The disciples wake Jesus up with a question (verse 38). Picture yourself asking this question to Jesus in the middle of a storm in your life. Have you ever felt far from God or so afraid or alone that it seems like nobody cares if you get swallowed up? (Modify this question if you think this may be too deep or triggering for your youth.)

Why do you think people often ask questions like, “why, why me, why now, why them, God why can’t you stop it” in the middle of storms that affect our lives?

Say something like: Do you wonder if any of the disciples thought to ask for help? I mean, they literally had Jesus in the boat, and not one of those followers thought to ask, “Jesus, can you help us? Can you tell us what to do, Jesus? Do you know how to save us?” Instead, the disciples jumped straight to “Don’t you even care?”

Spoiler alert: Jesus cares. God cares. We aren’t meant to live in fear. We are meant to have faith in God and our friends to help us navigate the inevitable storms of life.

Ask the youth: “Since you know more of Jesus’ life story, can we name together some of the ways Jesus cared for others?” (Welcoming children, healing multitudes, resurrecting Lazarus, standing up for the marginalized, talking with the woman at the well, saving the adulterous woman, and on and on.)

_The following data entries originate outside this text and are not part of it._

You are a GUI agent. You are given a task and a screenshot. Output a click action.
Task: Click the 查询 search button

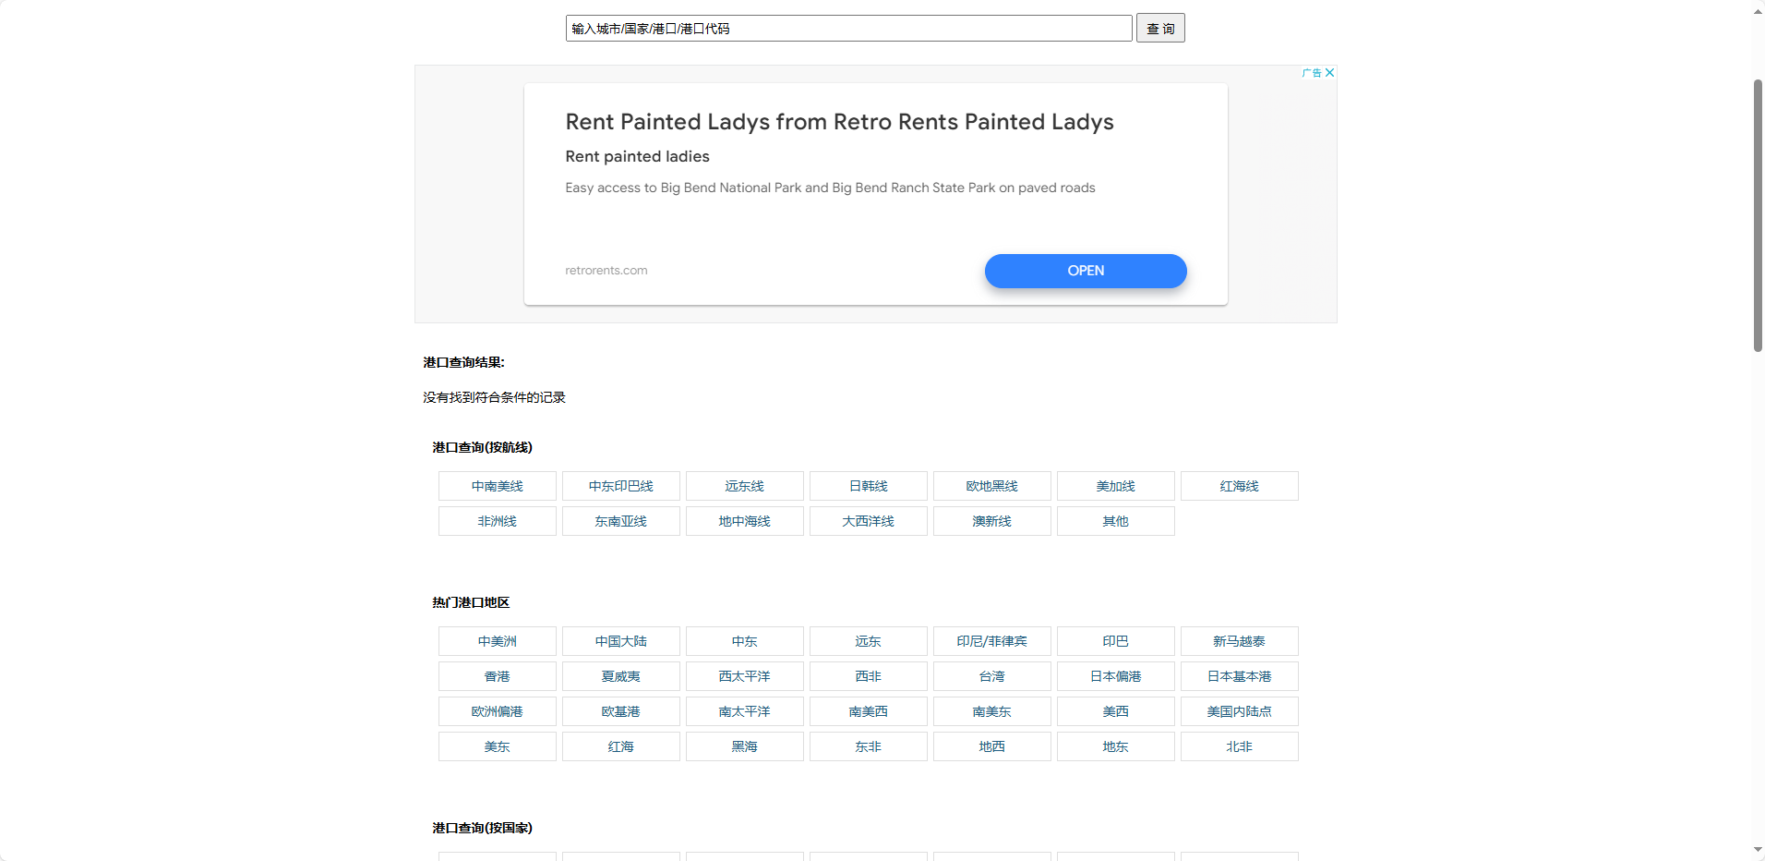pos(1160,29)
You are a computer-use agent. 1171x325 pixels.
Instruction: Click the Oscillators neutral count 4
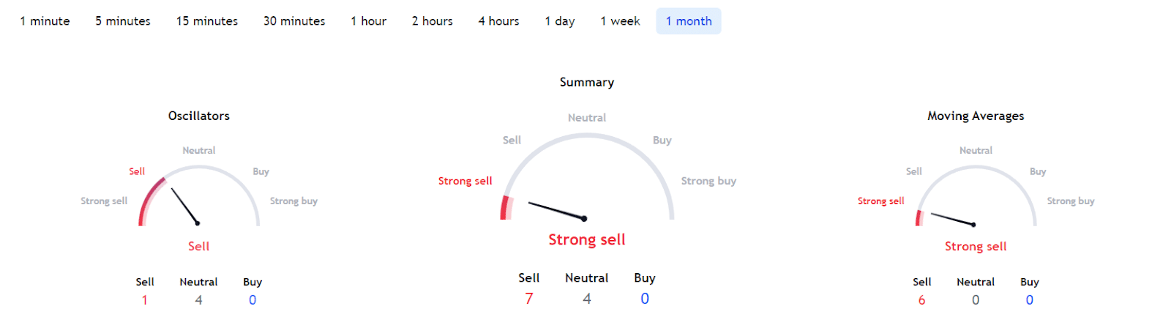point(198,300)
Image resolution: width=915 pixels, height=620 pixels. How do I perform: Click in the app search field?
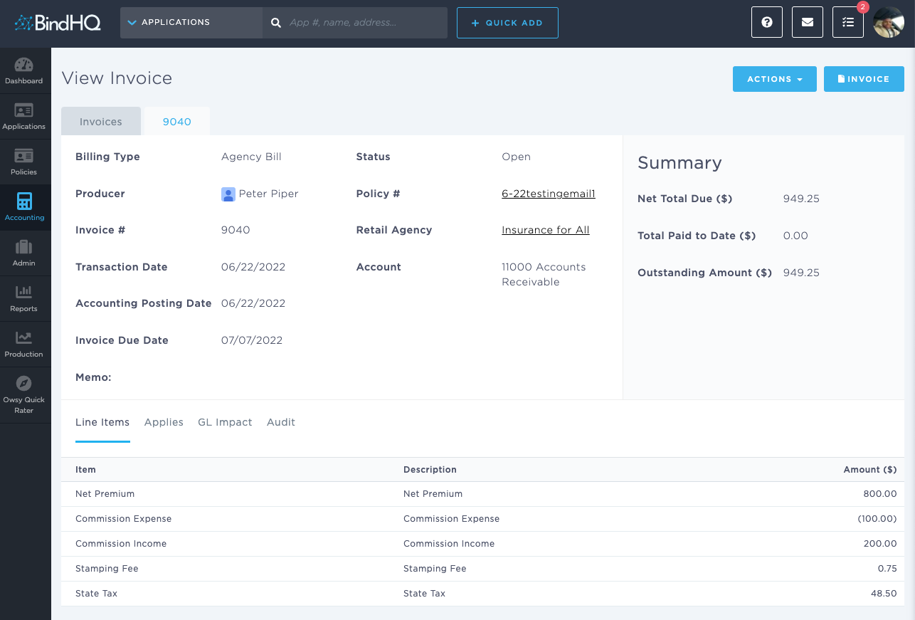click(x=363, y=23)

Say something like: Understandably, the disciples were filled with fear and thought only of their own lives. Their fear might have made them forget who was in the boat with them. Jesus rises and rebukes (yells at with force) the wind and the waves instead of yelling at his disciples for waking him up. In verse 40, do you think Jesus was reprimanding his disciples for being faithless and fearful? Was Jesus feeling upset, or do you think he was asking that question out of genuine concern? (Or maybe, was he making light of the situation by saying it with a tone that implied, “Guys, remember . . . it’s me, Jesus. I got this.”

(Take time to invite answers. It’s also pretty comical that Jesus says, “Be quiet. Be still. Why are you even afraid?” and then in verse 41, the disciples remain terrified.)

Say something like: Jesus understands fear and doubt. Jesus experiences those feelings as a person during his time on Earth. The storms in our personal journeys can be distractions, and there will be storms. We don’t get to avoid them and sail through life on rainbows and sunshine. Storms can be painful, scary, and sometimes devastating, but this story reminds us that there is hope. When storms distract us, we can easily confuse ourselves in fear and forget that there are others with us to help us weather the storm. Jesus is always there, and he cares. He cares not just that we listen to him or obey him like the storm does. Jesus cares enough to be with us through the storm, no matter what. As we try and live a life like Jesus, acting like disciples, we should also be able to rely on our brothers and sisters in the storms of life as well.


Serving Others:

Listed below is a compilation of in-person and at-home virtual service opportunities. Many are low preparation and, in some cases, are as simple as filling out an online form. Choose one or two or perhaps start a calendar with students to determine which projects your group would like to sponsor together.


  • How did you feel looking for opportunities to show others that you care?
  • How did you feel after you completed the service project?
  • How do you think our project offered hope?
  • How can we continue to work to spread hope to others who are weathering storms?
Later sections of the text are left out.